**YOUR INSTRUCTIONS**.
Copy verbatim the block of lines in the entries below whose first line contains "Where should I click to: Click the NETTO" and whose last line contains "Task: Expand Your Library with the arrow icon". Leave out all other lines.

**DATA TO USE**.
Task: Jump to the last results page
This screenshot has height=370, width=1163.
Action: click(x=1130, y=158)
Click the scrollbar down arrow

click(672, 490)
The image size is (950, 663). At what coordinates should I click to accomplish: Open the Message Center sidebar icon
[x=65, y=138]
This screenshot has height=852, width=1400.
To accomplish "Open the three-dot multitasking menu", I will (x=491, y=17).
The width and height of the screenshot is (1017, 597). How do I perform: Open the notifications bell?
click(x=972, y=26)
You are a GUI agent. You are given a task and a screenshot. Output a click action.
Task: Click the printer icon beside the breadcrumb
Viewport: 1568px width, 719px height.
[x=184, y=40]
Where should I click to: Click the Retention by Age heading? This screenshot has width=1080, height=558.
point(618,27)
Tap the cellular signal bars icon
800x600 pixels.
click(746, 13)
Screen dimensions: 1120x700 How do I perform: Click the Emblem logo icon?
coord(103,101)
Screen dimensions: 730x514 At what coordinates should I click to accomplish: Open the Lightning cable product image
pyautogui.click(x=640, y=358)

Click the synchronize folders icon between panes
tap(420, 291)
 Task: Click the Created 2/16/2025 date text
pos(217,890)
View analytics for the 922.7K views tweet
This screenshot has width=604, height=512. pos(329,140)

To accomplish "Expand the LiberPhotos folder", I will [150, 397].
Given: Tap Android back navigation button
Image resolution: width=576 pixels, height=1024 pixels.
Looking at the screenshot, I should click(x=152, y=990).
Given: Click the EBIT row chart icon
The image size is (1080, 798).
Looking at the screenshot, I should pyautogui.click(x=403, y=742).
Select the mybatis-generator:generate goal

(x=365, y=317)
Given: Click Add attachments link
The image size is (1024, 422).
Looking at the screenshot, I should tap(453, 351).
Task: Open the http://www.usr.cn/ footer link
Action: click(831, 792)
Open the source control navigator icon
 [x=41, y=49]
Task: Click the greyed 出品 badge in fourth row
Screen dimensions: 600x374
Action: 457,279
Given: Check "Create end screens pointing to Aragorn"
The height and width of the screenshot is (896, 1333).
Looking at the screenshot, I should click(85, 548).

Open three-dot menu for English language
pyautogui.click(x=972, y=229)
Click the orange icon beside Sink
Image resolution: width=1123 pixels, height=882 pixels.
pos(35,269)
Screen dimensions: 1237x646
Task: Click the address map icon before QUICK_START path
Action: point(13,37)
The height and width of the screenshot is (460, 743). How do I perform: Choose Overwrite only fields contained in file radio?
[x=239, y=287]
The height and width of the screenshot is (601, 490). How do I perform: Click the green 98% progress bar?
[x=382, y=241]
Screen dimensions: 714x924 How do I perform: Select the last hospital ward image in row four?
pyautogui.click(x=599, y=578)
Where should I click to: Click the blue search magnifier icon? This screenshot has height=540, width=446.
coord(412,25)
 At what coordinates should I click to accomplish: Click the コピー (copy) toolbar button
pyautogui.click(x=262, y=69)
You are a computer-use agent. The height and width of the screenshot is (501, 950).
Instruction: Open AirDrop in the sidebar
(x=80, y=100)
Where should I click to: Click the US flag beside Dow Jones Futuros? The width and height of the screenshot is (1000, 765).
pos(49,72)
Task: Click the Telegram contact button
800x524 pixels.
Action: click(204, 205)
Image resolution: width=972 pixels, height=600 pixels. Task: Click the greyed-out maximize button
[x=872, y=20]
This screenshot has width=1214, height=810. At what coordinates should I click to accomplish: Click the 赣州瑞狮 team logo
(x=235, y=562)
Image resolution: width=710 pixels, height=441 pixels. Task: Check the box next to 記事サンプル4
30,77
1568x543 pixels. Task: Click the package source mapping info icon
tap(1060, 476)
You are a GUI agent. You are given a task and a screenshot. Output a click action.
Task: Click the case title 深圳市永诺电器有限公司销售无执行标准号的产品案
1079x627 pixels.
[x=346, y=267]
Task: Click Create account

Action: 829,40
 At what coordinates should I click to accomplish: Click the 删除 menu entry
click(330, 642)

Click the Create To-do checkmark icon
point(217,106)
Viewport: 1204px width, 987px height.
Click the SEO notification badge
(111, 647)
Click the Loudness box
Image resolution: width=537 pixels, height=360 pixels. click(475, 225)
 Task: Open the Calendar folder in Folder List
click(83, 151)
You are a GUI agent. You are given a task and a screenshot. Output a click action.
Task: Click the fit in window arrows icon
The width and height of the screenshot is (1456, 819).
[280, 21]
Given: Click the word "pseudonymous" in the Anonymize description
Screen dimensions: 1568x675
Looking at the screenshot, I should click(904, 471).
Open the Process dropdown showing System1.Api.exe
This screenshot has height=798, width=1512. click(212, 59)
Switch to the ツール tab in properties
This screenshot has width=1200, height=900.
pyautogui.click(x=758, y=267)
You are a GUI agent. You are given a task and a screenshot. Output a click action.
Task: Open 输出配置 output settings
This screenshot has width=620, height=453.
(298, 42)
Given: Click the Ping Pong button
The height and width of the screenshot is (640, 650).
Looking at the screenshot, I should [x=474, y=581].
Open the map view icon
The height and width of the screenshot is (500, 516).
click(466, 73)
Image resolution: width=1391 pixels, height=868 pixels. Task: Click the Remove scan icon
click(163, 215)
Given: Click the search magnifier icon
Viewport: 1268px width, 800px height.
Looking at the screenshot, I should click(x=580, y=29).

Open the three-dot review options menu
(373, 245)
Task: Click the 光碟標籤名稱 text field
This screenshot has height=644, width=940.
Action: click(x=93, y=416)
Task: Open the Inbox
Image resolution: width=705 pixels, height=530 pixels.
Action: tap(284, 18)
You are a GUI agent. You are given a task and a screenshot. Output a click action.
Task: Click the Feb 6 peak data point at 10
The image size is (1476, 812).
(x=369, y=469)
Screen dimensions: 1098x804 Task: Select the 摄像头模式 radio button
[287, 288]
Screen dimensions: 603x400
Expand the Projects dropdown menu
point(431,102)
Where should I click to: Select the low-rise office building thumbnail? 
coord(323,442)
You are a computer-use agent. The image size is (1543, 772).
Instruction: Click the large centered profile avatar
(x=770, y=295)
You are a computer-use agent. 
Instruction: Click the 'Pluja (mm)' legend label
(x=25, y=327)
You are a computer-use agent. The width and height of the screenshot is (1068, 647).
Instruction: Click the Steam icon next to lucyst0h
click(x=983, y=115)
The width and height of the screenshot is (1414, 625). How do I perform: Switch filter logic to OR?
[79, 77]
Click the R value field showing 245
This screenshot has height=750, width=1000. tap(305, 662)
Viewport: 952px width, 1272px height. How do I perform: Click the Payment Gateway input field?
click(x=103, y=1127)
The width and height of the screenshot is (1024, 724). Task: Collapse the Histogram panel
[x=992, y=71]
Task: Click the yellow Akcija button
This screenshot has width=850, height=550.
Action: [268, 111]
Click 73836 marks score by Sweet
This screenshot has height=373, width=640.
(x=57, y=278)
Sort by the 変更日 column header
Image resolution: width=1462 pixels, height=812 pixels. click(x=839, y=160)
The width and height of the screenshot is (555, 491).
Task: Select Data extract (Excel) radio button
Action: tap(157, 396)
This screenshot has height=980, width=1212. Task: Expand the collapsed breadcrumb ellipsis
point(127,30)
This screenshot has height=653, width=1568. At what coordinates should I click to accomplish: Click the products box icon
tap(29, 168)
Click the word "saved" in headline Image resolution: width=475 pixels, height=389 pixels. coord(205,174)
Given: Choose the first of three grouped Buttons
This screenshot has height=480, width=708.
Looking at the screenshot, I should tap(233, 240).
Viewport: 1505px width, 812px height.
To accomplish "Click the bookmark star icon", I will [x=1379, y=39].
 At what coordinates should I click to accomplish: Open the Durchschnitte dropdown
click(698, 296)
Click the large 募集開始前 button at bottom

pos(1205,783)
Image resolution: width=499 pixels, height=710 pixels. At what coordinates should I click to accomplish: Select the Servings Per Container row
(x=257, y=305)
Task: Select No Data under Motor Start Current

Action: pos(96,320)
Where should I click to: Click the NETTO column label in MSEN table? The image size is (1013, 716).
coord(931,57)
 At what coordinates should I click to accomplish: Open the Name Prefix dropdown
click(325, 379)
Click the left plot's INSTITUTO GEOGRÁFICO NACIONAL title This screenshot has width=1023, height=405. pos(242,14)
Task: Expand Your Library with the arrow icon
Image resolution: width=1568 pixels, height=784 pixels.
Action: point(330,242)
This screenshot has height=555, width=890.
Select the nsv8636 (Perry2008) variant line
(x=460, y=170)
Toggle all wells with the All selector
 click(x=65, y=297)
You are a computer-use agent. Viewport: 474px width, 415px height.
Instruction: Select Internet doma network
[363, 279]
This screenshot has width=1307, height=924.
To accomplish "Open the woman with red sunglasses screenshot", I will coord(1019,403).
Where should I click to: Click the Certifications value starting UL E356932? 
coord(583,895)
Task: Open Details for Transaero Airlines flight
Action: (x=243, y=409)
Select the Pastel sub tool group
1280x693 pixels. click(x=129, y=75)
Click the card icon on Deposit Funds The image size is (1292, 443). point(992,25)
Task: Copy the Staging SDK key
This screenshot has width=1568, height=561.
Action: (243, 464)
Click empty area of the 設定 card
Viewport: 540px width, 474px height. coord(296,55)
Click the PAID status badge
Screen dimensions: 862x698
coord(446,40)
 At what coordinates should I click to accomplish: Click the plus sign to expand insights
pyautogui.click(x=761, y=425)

**RESULT**.
Where should I click to: Click the NETTO column label in MSEN table? The image size is (1013, 716).
coord(931,57)
 At what coordinates should I click to accomplish: Open the Name Prefix dropdown
click(325, 379)
Click the left plot's INSTITUTO GEOGRÁFICO NACIONAL title This screenshot has width=1023, height=405. pos(242,14)
Task: Expand Your Library with the arrow icon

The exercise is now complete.